In this epitaph we get one of the few hints of the fact that Marguerite had inherited her father's whimsical sense of humor. Her letters and her papers generally seem written under the shadow of court etiquette. Her acts, however, and many of her recorded conversations, show a quick appreciation of ludicrous or grotesque situations.
But the young poetess's epitaph was premature. The ship made the coast of England in safety. The princess was invited to visit Henry VII. of England; which invitation she accepted with the result that she was, says the old historian, "much caressyed by the whole Court." Whether Marguerite at this time met Charles Brandon (afterward the Duke of Suffolk) who was destined secretly to play an important part in her love affairs, is unknown, but it is probable that she did. Shortly after, her marriage a magnificent ceremony took place at Madrid.

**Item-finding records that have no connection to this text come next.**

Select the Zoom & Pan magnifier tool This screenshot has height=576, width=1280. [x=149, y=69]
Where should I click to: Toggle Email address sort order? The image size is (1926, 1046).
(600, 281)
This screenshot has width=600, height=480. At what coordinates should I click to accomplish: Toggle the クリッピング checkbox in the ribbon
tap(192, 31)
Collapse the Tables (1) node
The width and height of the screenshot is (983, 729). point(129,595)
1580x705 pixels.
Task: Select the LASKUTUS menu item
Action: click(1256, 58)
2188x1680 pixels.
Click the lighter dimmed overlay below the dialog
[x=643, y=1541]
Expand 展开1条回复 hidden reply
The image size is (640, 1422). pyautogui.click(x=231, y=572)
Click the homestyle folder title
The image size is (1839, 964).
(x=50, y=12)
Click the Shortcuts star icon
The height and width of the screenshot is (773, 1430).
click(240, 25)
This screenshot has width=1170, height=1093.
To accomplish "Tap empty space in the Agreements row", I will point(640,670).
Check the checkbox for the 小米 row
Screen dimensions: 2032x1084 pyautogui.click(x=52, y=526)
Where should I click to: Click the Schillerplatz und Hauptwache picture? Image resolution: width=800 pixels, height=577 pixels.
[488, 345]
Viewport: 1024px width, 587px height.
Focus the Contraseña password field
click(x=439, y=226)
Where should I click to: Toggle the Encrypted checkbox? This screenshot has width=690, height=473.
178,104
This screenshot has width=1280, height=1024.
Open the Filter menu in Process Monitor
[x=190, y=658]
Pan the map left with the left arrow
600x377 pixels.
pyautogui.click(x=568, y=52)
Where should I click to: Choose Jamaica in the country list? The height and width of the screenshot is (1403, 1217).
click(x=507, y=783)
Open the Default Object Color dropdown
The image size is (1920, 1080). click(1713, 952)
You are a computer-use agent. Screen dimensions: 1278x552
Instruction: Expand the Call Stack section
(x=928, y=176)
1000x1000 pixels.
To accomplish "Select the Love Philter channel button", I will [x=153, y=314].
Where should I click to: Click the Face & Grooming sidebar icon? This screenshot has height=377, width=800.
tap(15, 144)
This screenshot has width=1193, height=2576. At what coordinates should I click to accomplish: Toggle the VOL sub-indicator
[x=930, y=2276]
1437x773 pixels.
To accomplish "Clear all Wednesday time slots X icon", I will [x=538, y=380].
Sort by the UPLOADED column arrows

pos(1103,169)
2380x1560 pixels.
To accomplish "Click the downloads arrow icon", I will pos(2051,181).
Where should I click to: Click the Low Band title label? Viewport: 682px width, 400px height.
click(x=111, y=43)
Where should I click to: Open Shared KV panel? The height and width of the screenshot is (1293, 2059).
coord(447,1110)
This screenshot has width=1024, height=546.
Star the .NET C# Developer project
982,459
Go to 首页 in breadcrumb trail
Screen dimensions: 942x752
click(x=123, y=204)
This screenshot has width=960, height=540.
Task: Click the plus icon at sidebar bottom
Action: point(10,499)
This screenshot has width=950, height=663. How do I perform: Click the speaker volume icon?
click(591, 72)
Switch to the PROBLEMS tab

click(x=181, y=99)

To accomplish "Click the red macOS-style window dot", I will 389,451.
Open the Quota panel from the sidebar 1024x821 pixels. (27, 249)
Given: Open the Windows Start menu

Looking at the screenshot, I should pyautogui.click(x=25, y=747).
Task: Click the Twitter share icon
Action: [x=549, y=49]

Once more a crown glittered before the ambitious girl's eyes, and again it was dashed from her. Six months after their marriage, Don Juan suddenly died. Marguerite returned to Germany. Again she married, this time Philibert of Savoy, who seems to have loved her deeply; he, too, soon died. Twice a widow and once divorced, Marguerite at the age of twenty-five returned to her father's court, declaring that no political exigencies should again force her into matrimony. About this time, she adopted her strange, sad motto: Spoliat mors munera nostra (Death ever destroys what is granted to us). A pathetic little poem it loses much in translation written by Marguerite at this time is still preserved:
"Must I thus ever languish on?
Must I, alas, thus die alone?
Shall none my tears and anguish know?
From childhood, I have suffered so!
Too long it lasts this weary woe."
As Thackeray said long afterward of the work of another poet-princess: "These plaintive lines are more touching than better poetry."
Still another sorrow was in store for Marguerite. Her beloved brother, Philip the Handsome, died. The manner of his death we know. It was his dying request that his sister Marguerite, then regent of the Netherlands, should have the guardianship of his five children, Charles, Leonora, Isabel, Marie, and Catalina. The maternal instinct never beat more strongly in any woman's heart than in that of the royal Marguerite. Faithfully, wisely, lovingly, she fulfilled her brother's trust.